In the past five days, two organizations held face-to-face conferences with live streaming:
- SmartBrief & Socialfish’s Buzz2009 in Washington DC, July 9, 2009
- Meeting Professionals International’s WEC 2009, in Salt Lake City, July 11-14, 2009
Buzz2009 sold out with 70 attendees for its boutique association social media conference. Attendees paid $395 or $495 for the one-day experience. Buzz offered a free live streaming 90-minute webinar with four panelists and one moderator featuring Alltop’s Guy Kawasaki and GasPedal’s Andy Sernovitz.
WEC 2009 was $625 for full event or $560 for one-day ticket and had approximately 2,500 people onsite. (This is the best guess I could get from onsite attendees.) MPI charged $299 for members or $399 for nonmembers for full Virtual Access Pass (VAP) to live streaming or $19 for the live streaming of the 90-minute opening general session.

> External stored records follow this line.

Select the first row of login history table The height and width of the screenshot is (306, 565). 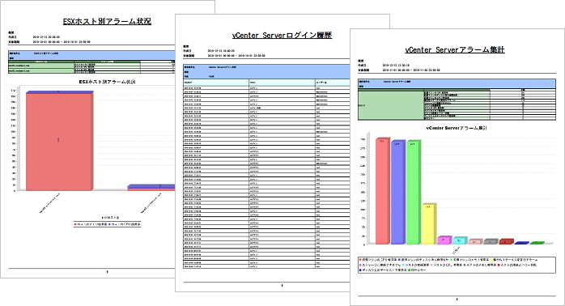266,88
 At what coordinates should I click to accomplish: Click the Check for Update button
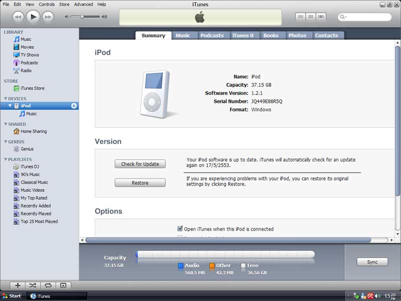pos(140,164)
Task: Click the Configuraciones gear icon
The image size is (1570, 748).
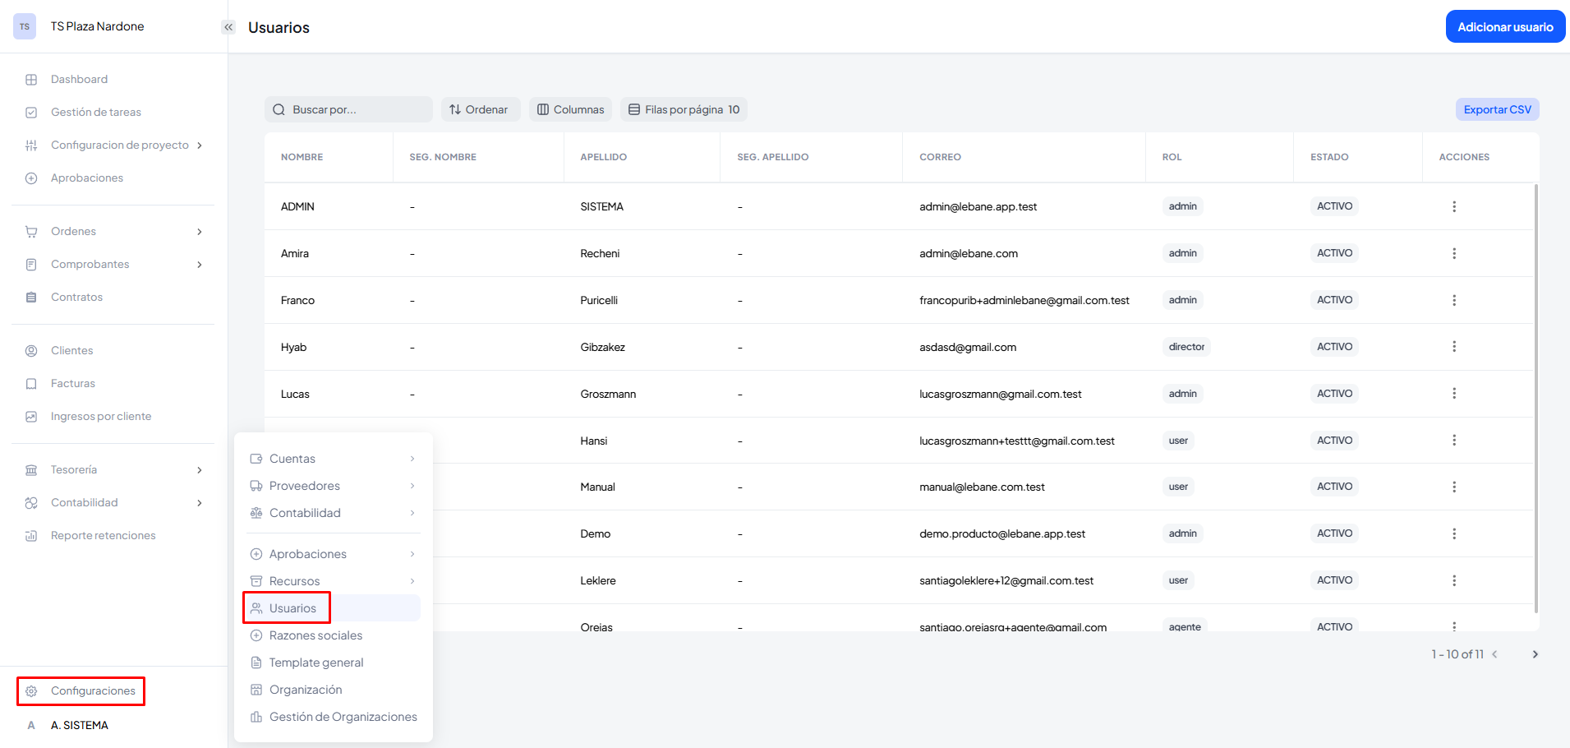Action: tap(31, 691)
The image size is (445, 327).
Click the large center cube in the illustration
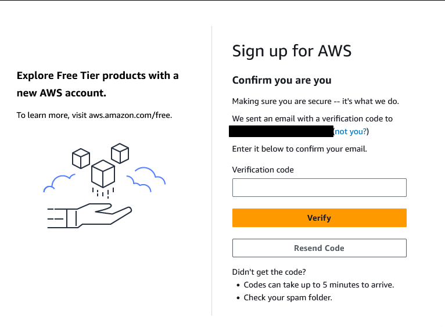click(x=103, y=174)
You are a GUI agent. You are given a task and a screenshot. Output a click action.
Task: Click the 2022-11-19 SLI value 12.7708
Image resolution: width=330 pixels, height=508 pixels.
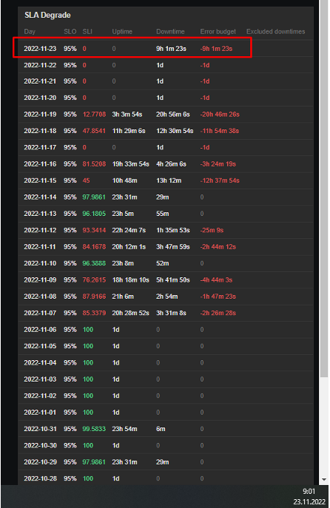click(94, 115)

WEC 2009′ s 90-minute opening general session had actor Ben Stein, COO for the Obama Presidential Inauguration Betsy Myers, and Harrah’s Entertainment chairman, CEO and president Gary Loveman.
Both asked people to use a Twitter hashtag and tweet during their events. Here’s an interesting comparison of Buzz2009’s Webinar and WEC2009’s opening general session Twitter reach for their respective 90-minute presentations and from one day from each event. Statistics are from wthashtag.com and transcripts from twitter search.

Comparison of Twitter tweets from two 90-minute sessions from two conferences SmartBrief and SocialFish's Buzz2009 and MPI's WEC 2009.
Interesting comparison, right? Buzz2009 has 379% more people who did not attend the face-to-face event tweeting about their event. WEC 2009 had less people tweeting about the event, approximately 7% of total attendance. Yes, WEC probably made some money from their paid VAP that Buzz2009 did not.
(Note: In case you’re wondering, Michael McCurry tweeted yesterday a different total number of tweets for MPI’s WEC2009, 1,093. That’s the total number of tweets from several days, not just one day or a 90-minute presentation.)
From my perspective, the free live streaming reached more people and had more people engaged than MPI’s paid virtual access. The paid live streaming had less participation and the majority of the people tweeting were on location at the event with a few people tweeting while watching the live streaming. Even more interesting was that WEC had a steady stream of tweets from people who were not onsite and wanted to know more about what was happening.
So what do you think? Who had the farther reach virtually? Who had the greater ROI (Return on Influence)? What are your observations from these statistics? What does this tell you about free versus paid live streaming from a conference? Which event’s content is more likely to become viral, spread, have more eyeballs seeing it in the future and will continue to live virtually now that the event is passed? Which event’s content could trigger a “World Wide Rave” as author David Meerman Scott calls it?